▸ Records drawn from a dataset:
>>>

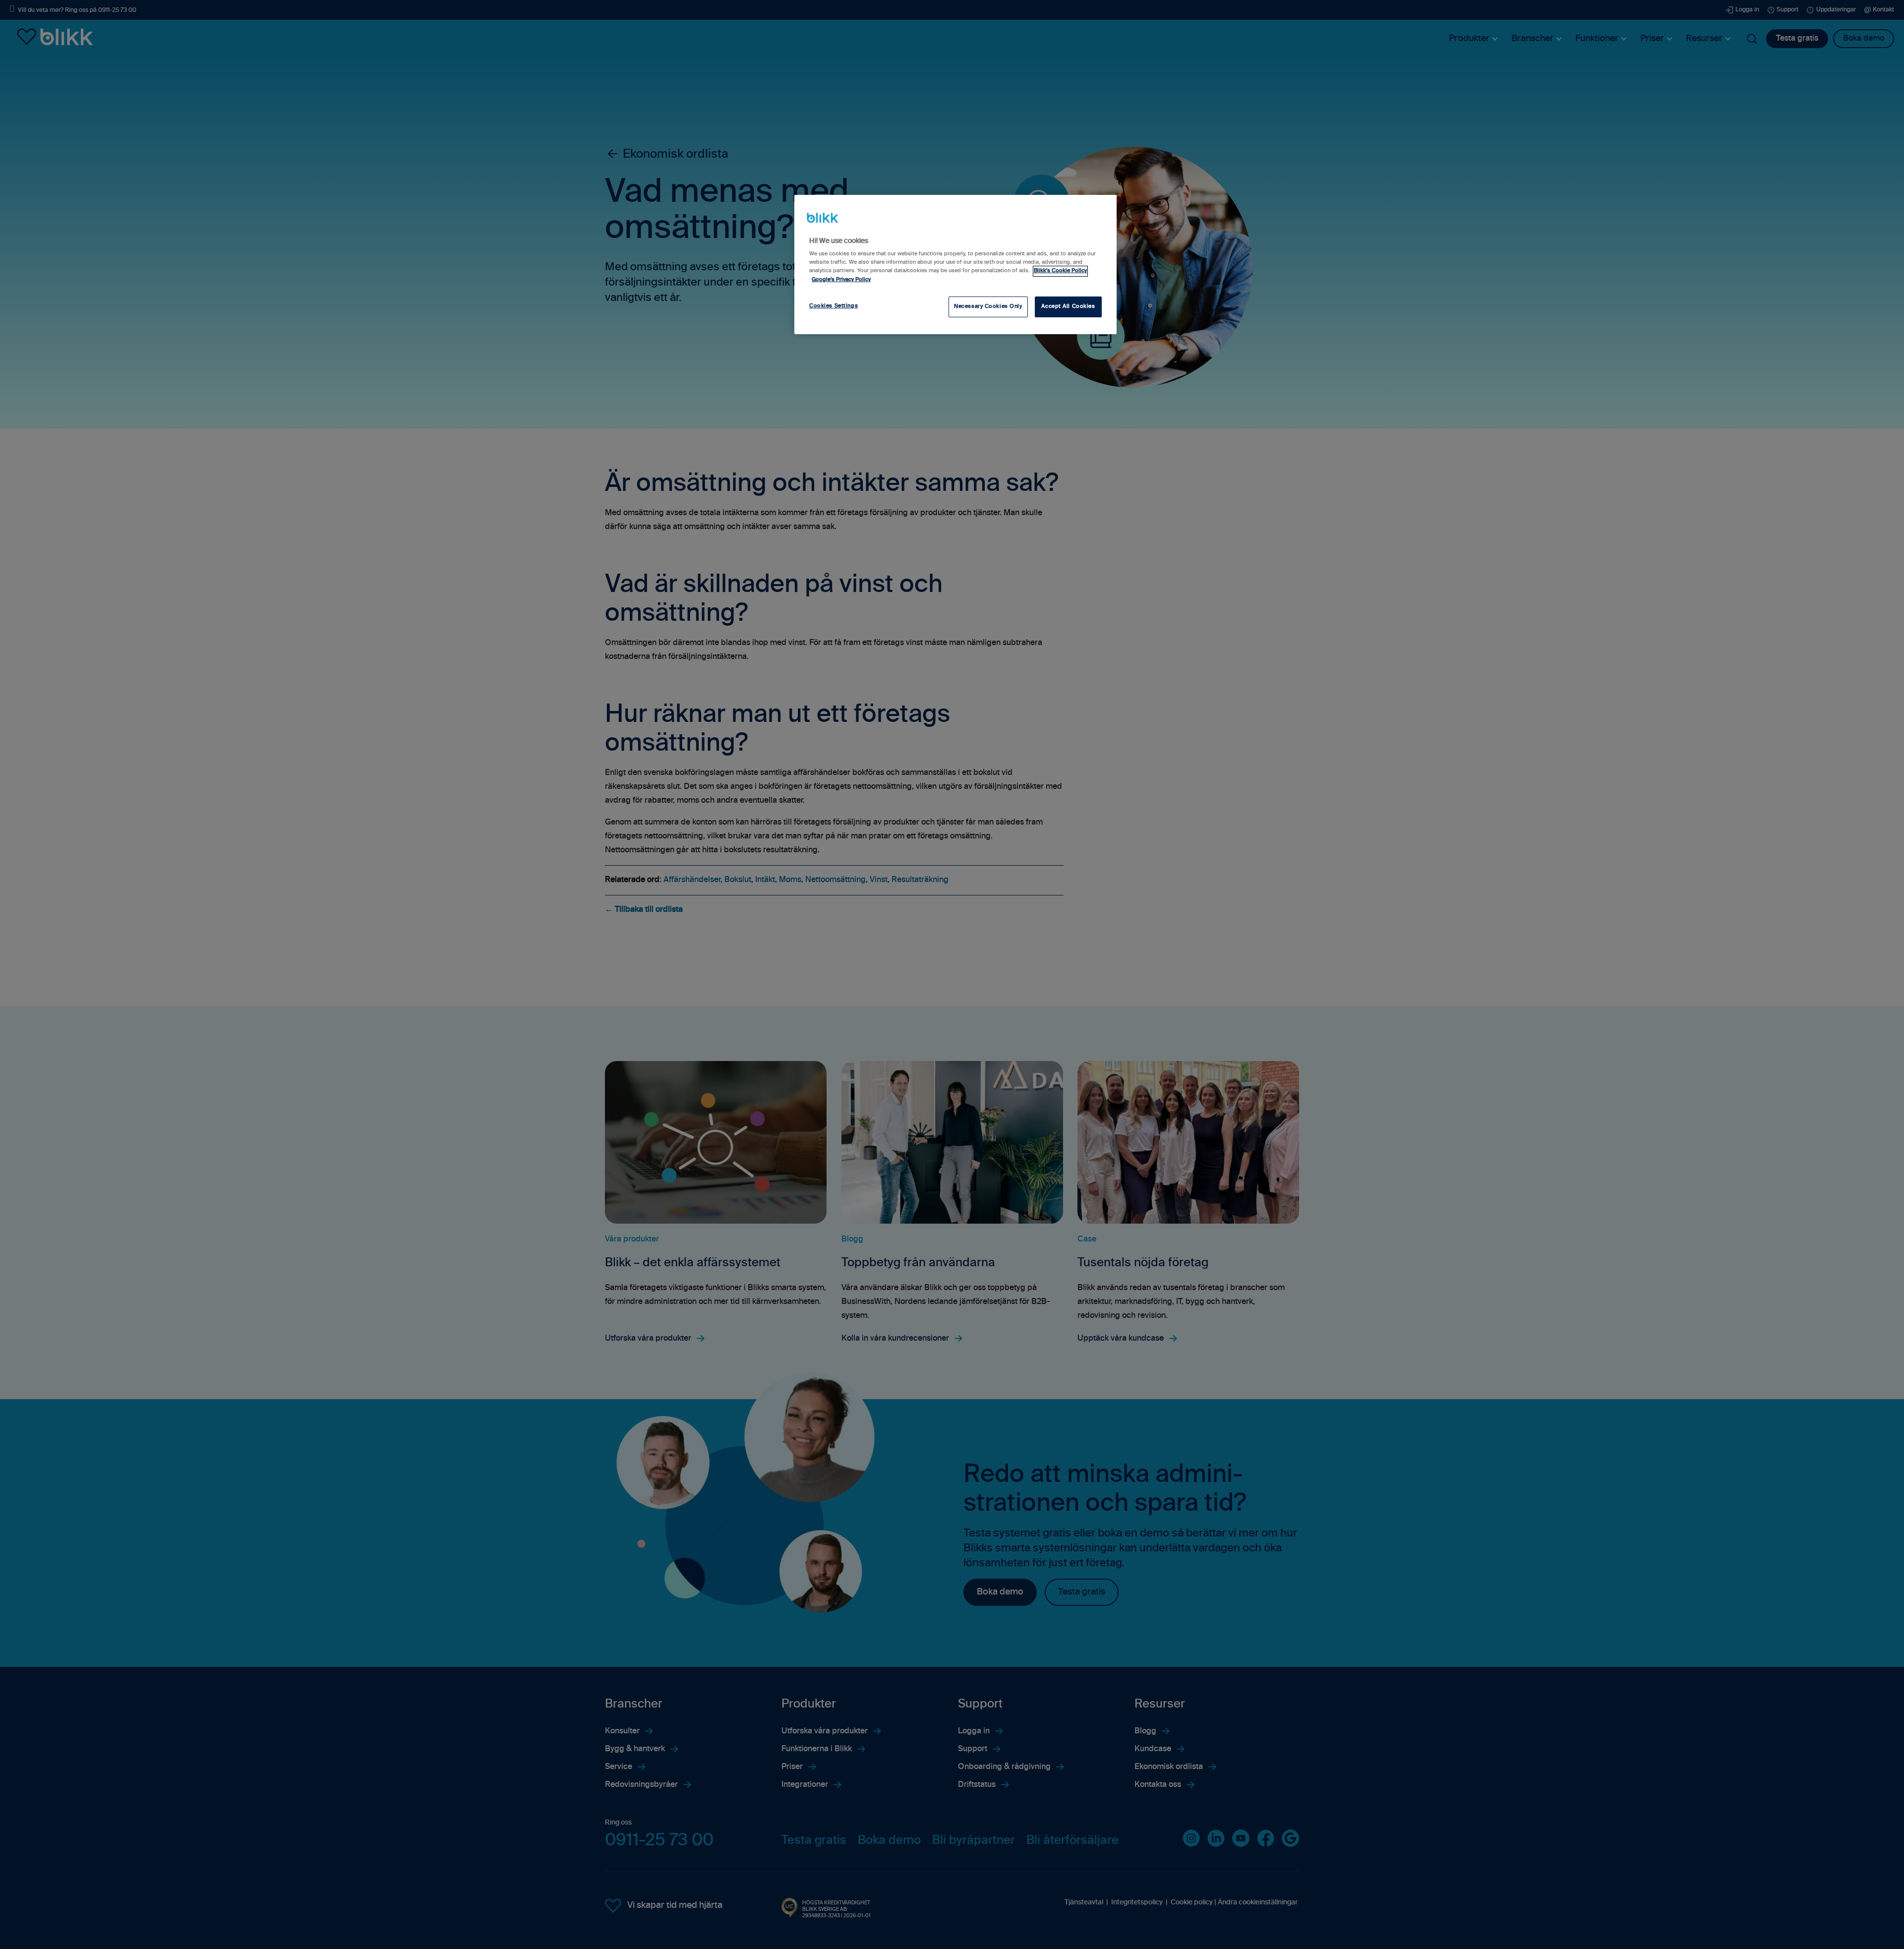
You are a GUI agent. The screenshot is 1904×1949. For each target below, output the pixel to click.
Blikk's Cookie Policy (1060, 271)
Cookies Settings (833, 306)
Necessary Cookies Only (988, 306)
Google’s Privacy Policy (841, 280)
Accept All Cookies (1068, 306)
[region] (955, 264)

<<<

▸ EXERCISE: After removing the pictures, set down every record above exactly as it stands.

▸ EXERCISE RESPONSE:
You are a GUI agent. The screenshot is 1904×1949. For each target below, output the pixel to click.
Blikk's Cookie Policy (1060, 271)
Cookies Settings (833, 306)
Necessary Cookies Only (988, 306)
Google’s Privacy Policy (841, 280)
Accept All Cookies (1068, 306)
[region] (955, 264)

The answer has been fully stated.